For the records below, please print exactly and only the lines from the one with "Expand the arrow after 5th Floor breadcrumb" down to the one with "the PDF file", both ends included, omitting the pictures.

*** Opening of DATA TO USE ***

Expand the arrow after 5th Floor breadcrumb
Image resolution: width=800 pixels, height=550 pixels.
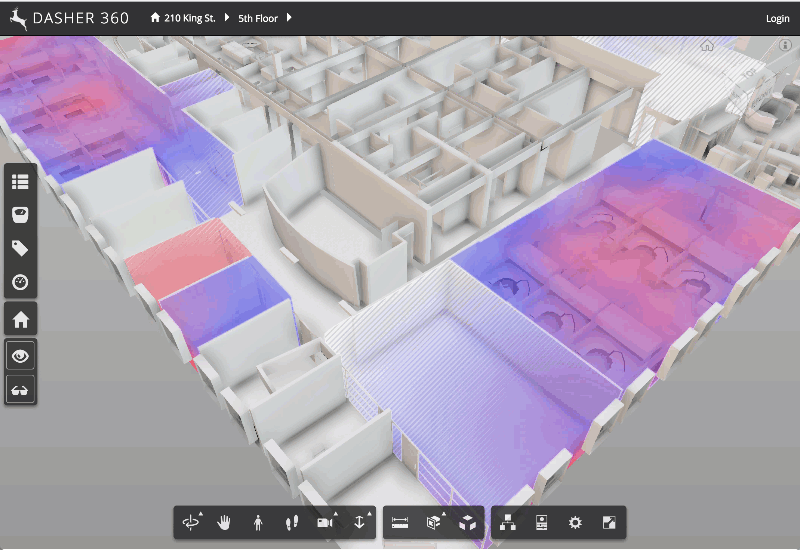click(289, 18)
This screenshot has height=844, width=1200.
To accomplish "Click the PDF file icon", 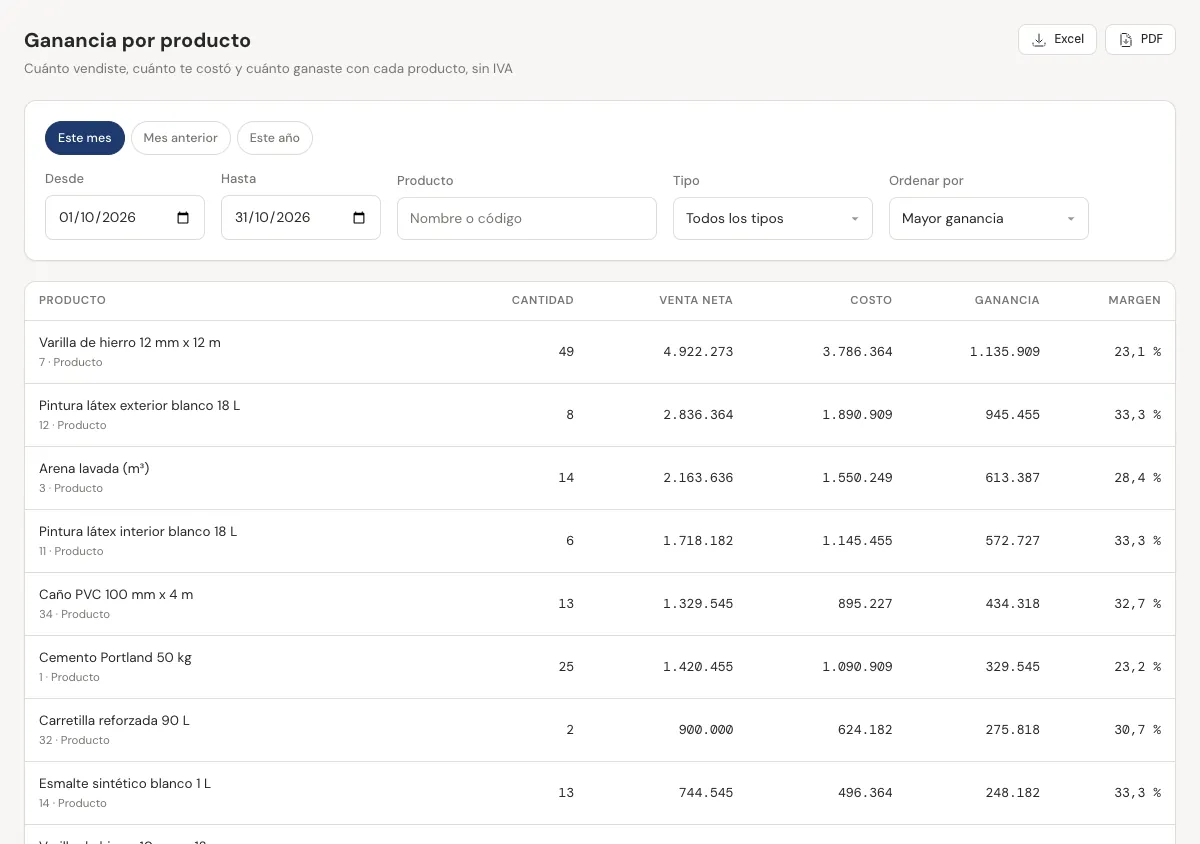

*** Close of DATA TO USE ***
*** Opening of DATA TO USE ***

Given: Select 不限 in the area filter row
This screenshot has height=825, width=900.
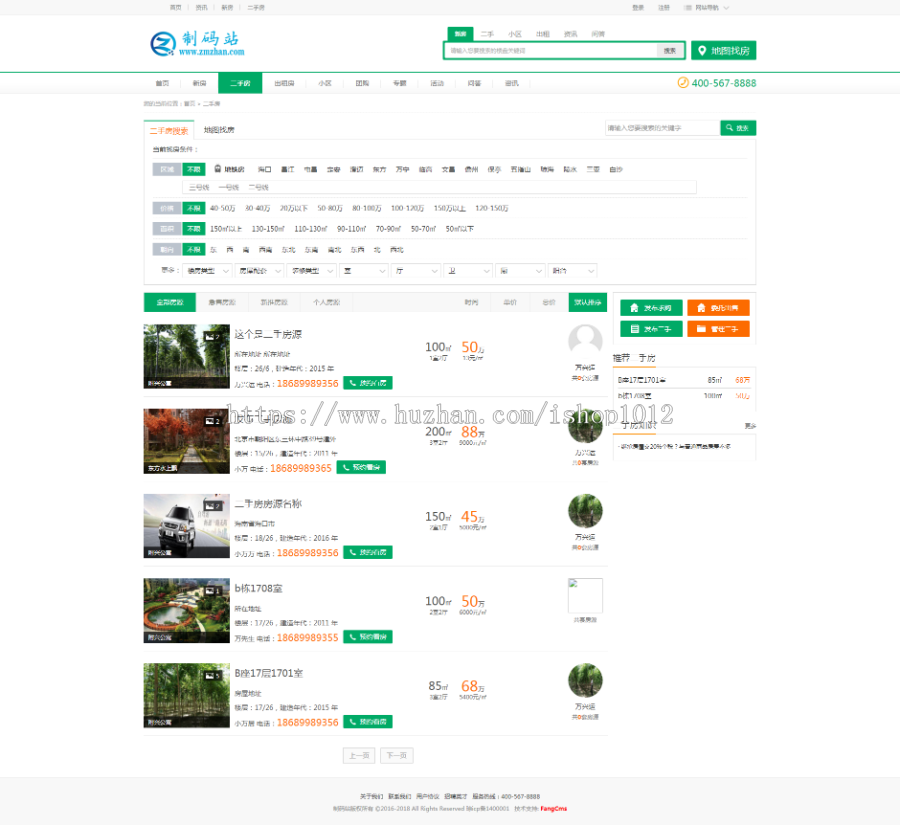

*** Close of DATA TO USE ***

§ SOLUTION BELOW:
Expand the arrow after 5th Floor breadcrumb
Image resolution: width=800 pixels, height=550 pixels.
click(289, 18)
This screenshot has height=844, width=1200.
To accomplish "Click the PDF file icon", 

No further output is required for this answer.